*** Opening of Task inputs ***
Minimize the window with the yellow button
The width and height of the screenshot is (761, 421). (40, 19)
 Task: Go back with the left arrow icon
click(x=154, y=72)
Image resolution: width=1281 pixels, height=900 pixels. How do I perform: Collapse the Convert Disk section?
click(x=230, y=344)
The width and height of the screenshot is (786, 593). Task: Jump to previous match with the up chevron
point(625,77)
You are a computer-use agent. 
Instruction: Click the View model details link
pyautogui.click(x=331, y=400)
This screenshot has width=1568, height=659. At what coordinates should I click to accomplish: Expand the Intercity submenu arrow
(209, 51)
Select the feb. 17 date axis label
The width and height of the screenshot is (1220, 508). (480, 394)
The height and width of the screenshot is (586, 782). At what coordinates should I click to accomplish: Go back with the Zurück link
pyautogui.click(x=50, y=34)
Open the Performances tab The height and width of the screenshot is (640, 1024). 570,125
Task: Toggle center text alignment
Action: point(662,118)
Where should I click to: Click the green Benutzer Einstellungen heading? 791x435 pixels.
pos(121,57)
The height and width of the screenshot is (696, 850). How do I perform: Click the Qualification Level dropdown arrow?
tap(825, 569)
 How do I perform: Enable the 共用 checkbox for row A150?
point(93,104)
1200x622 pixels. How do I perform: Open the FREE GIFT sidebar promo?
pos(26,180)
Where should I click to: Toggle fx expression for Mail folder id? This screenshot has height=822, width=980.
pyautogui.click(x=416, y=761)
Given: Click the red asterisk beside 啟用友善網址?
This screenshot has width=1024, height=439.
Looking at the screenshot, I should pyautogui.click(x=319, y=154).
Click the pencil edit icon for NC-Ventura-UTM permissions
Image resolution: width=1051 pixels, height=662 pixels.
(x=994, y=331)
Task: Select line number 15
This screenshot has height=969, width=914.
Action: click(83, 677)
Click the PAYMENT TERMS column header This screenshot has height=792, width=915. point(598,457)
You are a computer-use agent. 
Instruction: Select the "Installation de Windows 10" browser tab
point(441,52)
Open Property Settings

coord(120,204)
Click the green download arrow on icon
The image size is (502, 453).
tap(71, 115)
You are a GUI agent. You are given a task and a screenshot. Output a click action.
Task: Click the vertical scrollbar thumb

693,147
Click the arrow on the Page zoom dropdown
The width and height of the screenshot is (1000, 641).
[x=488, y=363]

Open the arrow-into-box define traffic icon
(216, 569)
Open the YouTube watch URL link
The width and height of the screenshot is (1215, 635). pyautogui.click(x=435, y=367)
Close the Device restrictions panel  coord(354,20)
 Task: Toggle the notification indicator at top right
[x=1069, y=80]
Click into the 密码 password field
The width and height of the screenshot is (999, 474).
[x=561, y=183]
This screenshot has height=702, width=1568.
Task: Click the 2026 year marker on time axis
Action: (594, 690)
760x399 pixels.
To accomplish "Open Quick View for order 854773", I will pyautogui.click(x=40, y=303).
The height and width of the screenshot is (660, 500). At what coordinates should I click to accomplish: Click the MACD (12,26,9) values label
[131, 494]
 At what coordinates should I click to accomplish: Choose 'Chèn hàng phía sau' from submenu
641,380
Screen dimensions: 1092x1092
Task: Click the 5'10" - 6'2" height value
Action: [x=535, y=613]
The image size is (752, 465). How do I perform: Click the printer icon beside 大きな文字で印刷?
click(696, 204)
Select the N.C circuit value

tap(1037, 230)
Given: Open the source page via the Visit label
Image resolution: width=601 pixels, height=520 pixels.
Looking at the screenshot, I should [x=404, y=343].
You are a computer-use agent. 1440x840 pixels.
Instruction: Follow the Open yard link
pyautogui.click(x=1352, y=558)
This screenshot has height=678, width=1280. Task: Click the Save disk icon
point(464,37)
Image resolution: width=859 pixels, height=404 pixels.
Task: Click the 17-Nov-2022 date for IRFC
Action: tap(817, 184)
*** Close of Task inputs ***
### Exercise prompt
Restate all the material exactly, word for word.

### Response for this exercise
Minimize the window with the yellow button
The width and height of the screenshot is (761, 421). (40, 19)
 Task: Go back with the left arrow icon
click(x=154, y=72)
Image resolution: width=1281 pixels, height=900 pixels. How do I perform: Collapse the Convert Disk section?
click(x=230, y=344)
The width and height of the screenshot is (786, 593). Task: Jump to previous match with the up chevron
point(625,77)
You are a computer-use agent. 
Instruction: Click the View model details link
pyautogui.click(x=331, y=400)
This screenshot has width=1568, height=659. At what coordinates should I click to accomplish: Expand the Intercity submenu arrow
(209, 51)
Select the feb. 17 date axis label
The width and height of the screenshot is (1220, 508). (480, 394)
The height and width of the screenshot is (586, 782). At what coordinates should I click to accomplish: Go back with the Zurück link
pyautogui.click(x=50, y=34)
Open the Performances tab The height and width of the screenshot is (640, 1024). 570,125
Task: Toggle center text alignment
Action: point(662,118)
Where should I click to: Click the green Benutzer Einstellungen heading? 791x435 pixels.
pos(121,57)
The height and width of the screenshot is (696, 850). How do I perform: Click the Qualification Level dropdown arrow?
tap(825, 569)
 How do I perform: Enable the 共用 checkbox for row A150?
point(93,104)
1200x622 pixels. How do I perform: Open the FREE GIFT sidebar promo?
pos(26,180)
Where should I click to: Toggle fx expression for Mail folder id? This screenshot has height=822, width=980.
pyautogui.click(x=416, y=761)
Given: Click the red asterisk beside 啟用友善網址?
This screenshot has width=1024, height=439.
Looking at the screenshot, I should pyautogui.click(x=319, y=154).
Click the pencil edit icon for NC-Ventura-UTM permissions
Image resolution: width=1051 pixels, height=662 pixels.
(x=994, y=331)
Task: Select line number 15
This screenshot has height=969, width=914.
Action: click(83, 677)
Click the PAYMENT TERMS column header This screenshot has height=792, width=915. point(598,457)
You are a computer-use agent. 
Instruction: Select the "Installation de Windows 10" browser tab
point(441,52)
Open Property Settings

coord(120,204)
Click the green download arrow on icon
The image size is (502, 453).
tap(71, 115)
You are a GUI agent. You are given a task and a screenshot. Output a click action.
Task: Click the vertical scrollbar thumb

693,147
Click the arrow on the Page zoom dropdown
The width and height of the screenshot is (1000, 641).
[x=488, y=363]

Open the arrow-into-box define traffic icon
(216, 569)
Open the YouTube watch URL link
The width and height of the screenshot is (1215, 635). pyautogui.click(x=435, y=367)
Close the Device restrictions panel  coord(354,20)
 Task: Toggle the notification indicator at top right
[x=1069, y=80]
Click into the 密码 password field
The width and height of the screenshot is (999, 474).
[x=561, y=183]
This screenshot has height=702, width=1568.
Task: Click the 2026 year marker on time axis
Action: (594, 690)
760x399 pixels.
To accomplish "Open Quick View for order 854773", I will pyautogui.click(x=40, y=303).
The height and width of the screenshot is (660, 500). At what coordinates should I click to accomplish: Click the MACD (12,26,9) values label
[131, 494]
 At what coordinates should I click to accomplish: Choose 'Chèn hàng phía sau' from submenu
641,380
Screen dimensions: 1092x1092
Task: Click the 5'10" - 6'2" height value
Action: [x=535, y=613]
The image size is (752, 465). How do I perform: Click the printer icon beside 大きな文字で印刷?
click(696, 204)
Select the N.C circuit value

tap(1037, 230)
Given: Open the source page via the Visit label
Image resolution: width=601 pixels, height=520 pixels.
Looking at the screenshot, I should [x=404, y=343].
You are a computer-use agent. 1440x840 pixels.
Instruction: Follow the Open yard link
pyautogui.click(x=1352, y=558)
This screenshot has height=678, width=1280. Task: Click the Save disk icon
point(464,37)
Image resolution: width=859 pixels, height=404 pixels.
Task: Click the 17-Nov-2022 date for IRFC
Action: tap(817, 184)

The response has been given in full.